Most critical issues facing us today can be modeled as a complex system of interrelated components, involving chains of relationships and feedback between parts of the system. A common approach for understanding and solving problems such as these involves using a computer to simulate a model of the system. Developing and using system models requires computational thinking skills not only by the software engineers writing the code, but also by the entire team working to understand the system. A computational thinking perspective is necessary for everyone to contribute to decomposing the problem such that it can be modeled, tested, debugged, and used to understand the system under study. Indeed, the Next Generation Science Standards (NGSS) emphasize the importance of computational thinking and modeling using the lens of systems and system modeling.
Scaffolding Computational Thinking Through Multilevel System Modeling is a collaborative project with Michigan State University and the Concord Consortium funded by the National Science Foundation to explore how engagement in system modeling combines both systems thinking and computational thinking. Our goal is to investigate how students’ scientific explanations are informed by the computational thinking they use while developing system models, and how engagement in constructing system models may develop students’ computational thinking skills.
Contextualized framework for computational thinking
To guide our research, curriculum development, and teacher supports, we have developed a contextualized framework to illustrate how aspects of systems thinking (ST) and computational thinking (CT) overlap in the context of system modeling (Figure 1). In the diagram, systems thinking is presented on the left in yellow, computational thinking on the right in red, and the overlap contains the system modeling cycle in orange. Within system modeling, the set of green boxes describes the phases of system modeling; the arrows represent the cyclic nature of engaging in the modeling process.

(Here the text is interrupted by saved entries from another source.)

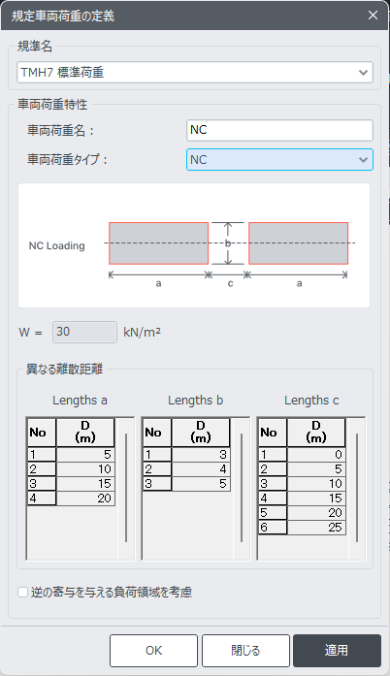The image size is (390, 676).
Task: Click the Lengths a table scrollbar
Action: point(126,488)
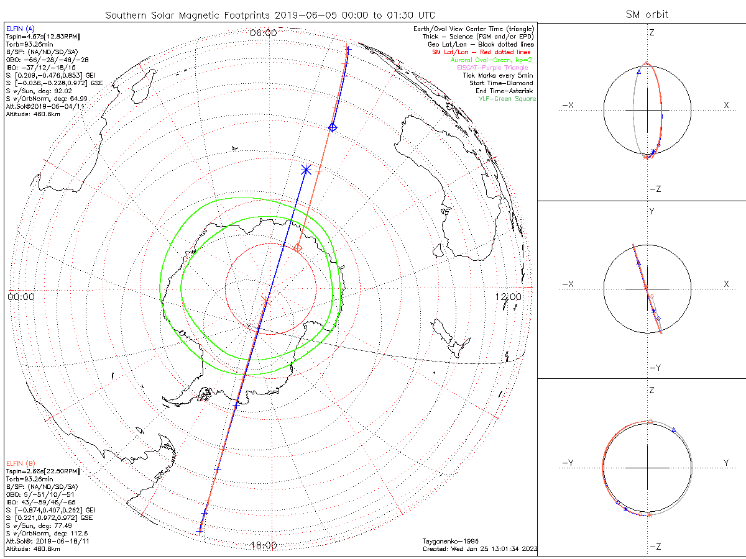Viewport: 746px width, 559px height.
Task: Select blue triangle in middle SM orbit panel
Action: click(x=638, y=263)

Each phase marries aspects of both ST and CT. For example, to define the boundaries of the system involves defining a system from ST and decomposing problems and representing data through abstractions from CT. While designing and constructing a system model, students can compare the model output to some known behavior of the system under study. In this way students apply modeling both conceptually and computationally from ST and testing and debugging from CT. Such integrations occur throughout the framework. We believe that the interplay of systems thinking and computational thinking during the process of system modeling can promote growth across all three areas.
Multilevel system modeling
Engagement in system modeling has been historically difficult for students. Two obstacles have hampered this approach in K-12 STEM education: 1) students must know how to code or write equations to define relationships in the model and 2) creating a computable system dynamics model requires students to draw upon elements of computational thinking and systems thinking they are not typically exposed to, including an understanding of the nature of feedback in complex systems.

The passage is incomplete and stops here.